» **What you are asked to do**: Each line below needs to be restated word for word.

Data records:

■ ■ ■ ■ ■ ■ ■

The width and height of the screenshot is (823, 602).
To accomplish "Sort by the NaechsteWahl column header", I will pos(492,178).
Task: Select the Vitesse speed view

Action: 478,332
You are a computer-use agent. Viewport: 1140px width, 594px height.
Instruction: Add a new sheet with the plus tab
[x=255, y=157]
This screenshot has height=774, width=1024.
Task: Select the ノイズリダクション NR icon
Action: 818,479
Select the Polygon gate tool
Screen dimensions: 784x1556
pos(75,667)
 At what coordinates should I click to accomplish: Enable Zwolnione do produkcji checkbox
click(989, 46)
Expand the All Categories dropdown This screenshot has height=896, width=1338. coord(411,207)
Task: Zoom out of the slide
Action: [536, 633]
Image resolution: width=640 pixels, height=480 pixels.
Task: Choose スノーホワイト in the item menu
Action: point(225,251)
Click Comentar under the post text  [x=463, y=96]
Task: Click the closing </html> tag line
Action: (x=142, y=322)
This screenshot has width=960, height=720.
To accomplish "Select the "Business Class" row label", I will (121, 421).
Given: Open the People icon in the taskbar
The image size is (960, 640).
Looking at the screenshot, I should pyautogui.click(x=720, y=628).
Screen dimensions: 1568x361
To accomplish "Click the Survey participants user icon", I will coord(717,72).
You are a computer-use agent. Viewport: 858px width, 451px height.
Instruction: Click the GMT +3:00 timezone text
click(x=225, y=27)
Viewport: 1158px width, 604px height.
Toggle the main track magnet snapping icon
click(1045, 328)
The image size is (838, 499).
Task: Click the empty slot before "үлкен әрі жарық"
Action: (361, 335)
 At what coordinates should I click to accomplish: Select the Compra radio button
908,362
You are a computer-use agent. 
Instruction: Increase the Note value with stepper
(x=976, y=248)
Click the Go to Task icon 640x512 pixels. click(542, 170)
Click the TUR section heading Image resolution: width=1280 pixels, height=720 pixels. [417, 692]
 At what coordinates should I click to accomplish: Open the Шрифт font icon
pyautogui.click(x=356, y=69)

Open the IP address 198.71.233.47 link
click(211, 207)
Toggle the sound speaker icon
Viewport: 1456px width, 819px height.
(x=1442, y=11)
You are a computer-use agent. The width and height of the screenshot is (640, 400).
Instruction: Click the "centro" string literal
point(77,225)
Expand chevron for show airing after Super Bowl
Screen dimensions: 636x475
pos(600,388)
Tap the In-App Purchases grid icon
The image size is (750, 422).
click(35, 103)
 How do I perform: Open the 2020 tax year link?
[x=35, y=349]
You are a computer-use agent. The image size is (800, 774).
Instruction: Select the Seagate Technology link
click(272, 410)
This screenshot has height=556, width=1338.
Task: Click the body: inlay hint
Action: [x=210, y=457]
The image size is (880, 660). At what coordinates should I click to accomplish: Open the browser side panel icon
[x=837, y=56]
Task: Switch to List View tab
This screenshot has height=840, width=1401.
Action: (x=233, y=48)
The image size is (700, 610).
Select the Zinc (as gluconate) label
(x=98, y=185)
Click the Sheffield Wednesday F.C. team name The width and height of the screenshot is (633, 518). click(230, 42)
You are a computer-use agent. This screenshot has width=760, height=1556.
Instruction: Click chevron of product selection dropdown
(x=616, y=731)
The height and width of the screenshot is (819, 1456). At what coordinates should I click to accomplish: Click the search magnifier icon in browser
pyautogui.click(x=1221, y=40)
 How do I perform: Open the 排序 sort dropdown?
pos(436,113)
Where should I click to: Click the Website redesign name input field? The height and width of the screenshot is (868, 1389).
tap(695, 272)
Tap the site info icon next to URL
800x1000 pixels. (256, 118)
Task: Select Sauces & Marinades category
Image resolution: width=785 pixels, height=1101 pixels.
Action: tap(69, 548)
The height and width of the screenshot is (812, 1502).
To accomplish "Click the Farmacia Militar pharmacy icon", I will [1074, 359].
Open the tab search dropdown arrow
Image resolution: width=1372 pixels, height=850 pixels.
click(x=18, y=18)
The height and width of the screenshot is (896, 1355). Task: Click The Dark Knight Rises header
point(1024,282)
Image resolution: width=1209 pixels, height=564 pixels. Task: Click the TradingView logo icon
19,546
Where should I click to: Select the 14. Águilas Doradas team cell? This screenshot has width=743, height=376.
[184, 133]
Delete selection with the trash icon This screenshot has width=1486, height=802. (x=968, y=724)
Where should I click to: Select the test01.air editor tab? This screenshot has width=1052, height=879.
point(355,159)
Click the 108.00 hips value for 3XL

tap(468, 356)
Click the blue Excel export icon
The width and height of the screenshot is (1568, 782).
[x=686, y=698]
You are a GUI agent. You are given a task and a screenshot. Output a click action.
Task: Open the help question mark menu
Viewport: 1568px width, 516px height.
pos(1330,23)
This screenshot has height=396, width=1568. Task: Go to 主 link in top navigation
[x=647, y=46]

■ ■ ■ ■ ■ ■ ■

» **Problem solution**:
The width and height of the screenshot is (823, 602).
To accomplish "Sort by the NaechsteWahl column header", I will pos(492,178).
Task: Select the Vitesse speed view

Action: 478,332
You are a computer-use agent. Viewport: 1140px width, 594px height.
Instruction: Add a new sheet with the plus tab
[x=255, y=157]
This screenshot has height=774, width=1024.
Task: Select the ノイズリダクション NR icon
Action: 818,479
Select the Polygon gate tool
Screen dimensions: 784x1556
pos(75,667)
 At what coordinates should I click to accomplish: Enable Zwolnione do produkcji checkbox
click(989, 46)
Expand the All Categories dropdown This screenshot has height=896, width=1338. coord(411,207)
Task: Zoom out of the slide
Action: [536, 633]
Image resolution: width=640 pixels, height=480 pixels.
Task: Choose スノーホワイト in the item menu
Action: point(225,251)
Click Comentar under the post text  [x=463, y=96]
Task: Click the closing </html> tag line
Action: (x=142, y=322)
This screenshot has width=960, height=720.
To accomplish "Select the "Business Class" row label", I will (121, 421).
Given: Open the People icon in the taskbar
The image size is (960, 640).
Looking at the screenshot, I should pyautogui.click(x=720, y=628).
Screen dimensions: 1568x361
To accomplish "Click the Survey participants user icon", I will coord(717,72).
You are a computer-use agent. Viewport: 858px width, 451px height.
Instruction: Click the GMT +3:00 timezone text
click(x=225, y=27)
Viewport: 1158px width, 604px height.
Toggle the main track magnet snapping icon
click(1045, 328)
The image size is (838, 499).
Task: Click the empty slot before "үлкен әрі жарық"
Action: (361, 335)
 At what coordinates should I click to accomplish: Select the Compra radio button
908,362
You are a computer-use agent. 
Instruction: Increase the Note value with stepper
(x=976, y=248)
Click the Go to Task icon 640x512 pixels. click(542, 170)
Click the TUR section heading Image resolution: width=1280 pixels, height=720 pixels. [417, 692]
 At what coordinates should I click to accomplish: Open the Шрифт font icon
pyautogui.click(x=356, y=69)

Open the IP address 198.71.233.47 link
click(211, 207)
Toggle the sound speaker icon
Viewport: 1456px width, 819px height.
(x=1442, y=11)
You are a computer-use agent. The width and height of the screenshot is (640, 400).
Instruction: Click the "centro" string literal
point(77,225)
Expand chevron for show airing after Super Bowl
Screen dimensions: 636x475
pos(600,388)
Tap the In-App Purchases grid icon
The image size is (750, 422).
click(35, 103)
 How do I perform: Open the 2020 tax year link?
[x=35, y=349]
You are a computer-use agent. The image size is (800, 774).
Instruction: Select the Seagate Technology link
click(272, 410)
This screenshot has height=556, width=1338.
Task: Click the body: inlay hint
Action: [x=210, y=457]
The image size is (880, 660). At what coordinates should I click to accomplish: Open the browser side panel icon
[x=837, y=56]
Task: Switch to List View tab
This screenshot has height=840, width=1401.
Action: (x=233, y=48)
The image size is (700, 610).
Select the Zinc (as gluconate) label
(x=98, y=185)
Click the Sheffield Wednesday F.C. team name The width and height of the screenshot is (633, 518). click(230, 42)
You are a computer-use agent. This screenshot has width=760, height=1556.
Instruction: Click chevron of product selection dropdown
(x=616, y=731)
The height and width of the screenshot is (819, 1456). At what coordinates should I click to accomplish: Click the search magnifier icon in browser
pyautogui.click(x=1221, y=40)
 How do I perform: Open the 排序 sort dropdown?
pos(436,113)
Where should I click to: Click the Website redesign name input field? The height and width of the screenshot is (868, 1389).
tap(695, 272)
Tap the site info icon next to URL
800x1000 pixels. (256, 118)
Task: Select Sauces & Marinades category
Image resolution: width=785 pixels, height=1101 pixels.
Action: tap(69, 548)
The height and width of the screenshot is (812, 1502).
To accomplish "Click the Farmacia Militar pharmacy icon", I will [1074, 359].
Open the tab search dropdown arrow
Image resolution: width=1372 pixels, height=850 pixels.
click(x=18, y=18)
The height and width of the screenshot is (896, 1355). Task: Click The Dark Knight Rises header
point(1024,282)
Image resolution: width=1209 pixels, height=564 pixels. Task: Click the TradingView logo icon
19,546
Where should I click to: Select the 14. Águilas Doradas team cell? This screenshot has width=743, height=376.
[184, 133]
Delete selection with the trash icon This screenshot has width=1486, height=802. (x=968, y=724)
Where should I click to: Select the test01.air editor tab? This screenshot has width=1052, height=879.
point(355,159)
Click the 108.00 hips value for 3XL

tap(468, 356)
Click the blue Excel export icon
The width and height of the screenshot is (1568, 782).
[x=686, y=698]
You are a GUI agent. You are given a task and a screenshot. Output a click action.
Task: Open the help question mark menu
Viewport: 1568px width, 516px height.
pos(1330,23)
This screenshot has height=396, width=1568. Task: Go to 主 link in top navigation
[x=647, y=46]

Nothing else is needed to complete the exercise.